Living in a bubble

This was going to be a tweet, or probably a series of tweets, but you all know how I get.

It’s been going on for a while, but especially after the results of the first flag referendum, I’ve seen various comments along the lines of:

HAHAHA, sucks to be YOU, Red Peak fans, looks like you’re not so cool after all! You and your stupid Twitter bubble are powerless! More like Red PIQUE am I right? Stop thinking you’re so important because you never get anything done and your flag is stupid! Neener neener neener, you lost, BOW BEFORE ZOD!!!!

I paraphrase.

The thing is, I’m a Red Peak fan. I even spend time on Twitter, and I live in Wellington. I’m exactly the kind of person I think that kind of person is addressing their scorn to.

I’m also very aware of the fact my social circle, like everyone’s social circle, is a bubble. Even in the internet age, the people I “hang out with” are usually going to be a lot like me – from similar backgrounds, with similar tastes, and yes, similar positions on the political spectrum (make your own “some of my best friends are rightwingers” joke here).

This is true of everyone. We all hang out with people we have a lot in common with: work, geography, faith, fandom – whether that’s sci fi or sports. And even the most ardent Highlanders fan can acknowledge (probably through gritted teeth – I may be an Auckland-Wellington transplant but I know Highlanders fans) that not everyone in New Zealand is a Highlanders fan.

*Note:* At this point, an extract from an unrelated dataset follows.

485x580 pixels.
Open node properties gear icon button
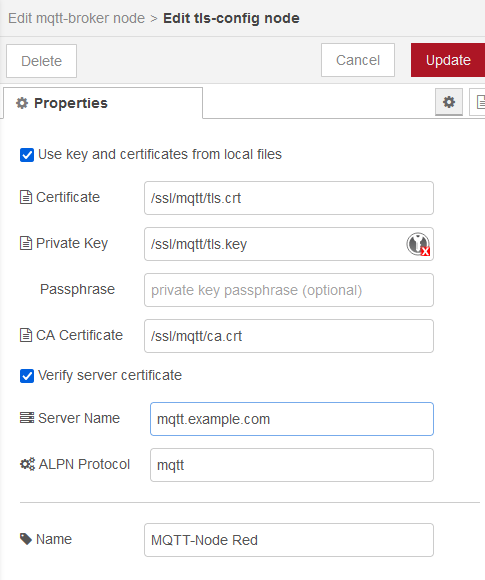(449, 102)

The people I most often see slamming the Twitterati/Red Peak Clique/Thorndon Bubble’s belief that we represent the entirety of New Zealand opinion and are the only people worth listening to … are people who are really invested in describing, and decrying, the Twitterati/Red Peak Clique/Thorndon Bubble. People – individuals – who need to push the idea that there’s a difference between a community of people with like minds and an interest in discussing political matters, on a social media platform designed to create such communities, and … well, whatever Borg-esque hivemind they’re railing against.

borg assimilation
Resistance is futile.

I haven’t seen many people say “yeah, Red Peak should be our flag because Twitter likes it!” I’ve seen people joyously post pictures of the Red Peak flag “seen in the wild”. I’ve seen people discuss what it means to them and whether it resonates with them (for some, even in my bubble, it doesn’t.) I saw Red Peak’s designer and supporters run a really savvy campaign to raise its profile online.

But ultimately Red Peak lost, this time. That’s how democracy works. (And that’s also how it’ll work if the second referendum goes to our current flag, you folk who think it’s unfair for us to vote “no” to your awful blue Lockwood logo.) People are disappointed, and tweeting about it. That’s how Twitter, and being a human being, works.

There are undoubtedly people within the liberal/Pākehā/Twittering/lefty population who do overestimate how much their opinions are shared by the New Zealand population as a whole. Because there are people like that in every single political group. Brian Tamaki thinks he’s representative. ACT Party leader after ACT Party leader has convinced themselves there was a massive silent voter base just waiting for them to come along. On the other end of the spectrum, there were the massively inflated predictions for Internet/MANA in 2014.

It’s pretty much a fundamental point of human ego to assume that our subjective, flawed, self-contradicting beliefs are normal, rational, and widely-accepted.

But just because you saw a few people on Twitter rejoicing that Red Peak made it onto the ballot, or now you’re seeing a few people on Twitter feeling grumpy because that blue Lockwood design is bloody awful … it doesn’t mean there’s some special, extra-presumptuous, extra-unrealistic groupthink going on.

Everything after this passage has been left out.